In this excerpt from her email, she explains her thinking.

As much as the talking points say that this movie is for Danny and that everyone made the movie for the right reasons, I don't at all feel that it is for Danny or that noble intentions underly this movie. That's just my opinion, and I don't mean to offend you, but I've just heard that soundbite one too many times.

In your role as producer, you may think I'm full of B.S. in seeing a reality that isn't the one that you're portraying on the big screen. I am told there is hardly a person who thinks too highly of Hollywood's depiction of reality.

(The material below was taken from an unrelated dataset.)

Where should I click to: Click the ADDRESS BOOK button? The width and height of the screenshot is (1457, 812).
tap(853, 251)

But even knowing that intellectually, I cannot in good conscience enable an enterprise to me that represents to me little more than "astroturf reality."

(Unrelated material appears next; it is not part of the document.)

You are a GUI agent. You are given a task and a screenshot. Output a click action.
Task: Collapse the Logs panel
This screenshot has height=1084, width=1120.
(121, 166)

Maybe I've read a little too much Joseph Campbell, but I think that our society has become quite sick in the way that we manufacture heroes out of tragedy — Guliani, for example, being a hero when he was just doing his job as mayor — and to me the industry that supports this mythmaking is not one in which I want to participate. To me, the participation of the media industry in creating myths out of reality is most distressing.

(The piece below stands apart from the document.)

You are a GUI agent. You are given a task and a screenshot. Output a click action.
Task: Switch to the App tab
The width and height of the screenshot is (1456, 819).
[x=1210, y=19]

The truth is that I am sorry that I ever got involved in the movie making from the beginning. I was naive in putting trust in the process, and I shouldn't have been but my head was also spinning post-Karachi in trying to support Mariane as much as I could. To me, Danny had left her at my house, and I had a duty to him to take care of her.

I tried throughout the filmmaking to help because I hoped a greater good would come from this enterprise. In my heart, I don't think a greater good emerges, despite all of the allegiances with reporting organizations, etc., because at the end of the day this movie could never have happened without the tragic sacrifice of Danny's life, and my greatest sadness is that I don't think that the movie comes close to even capturing Danny's real life charisma and charm.

As the details of the movie have sunk into my conscience over the last couple of weeks, I realized that the film made me miss Danny even more as a friend, because he was so not present for me on the screen.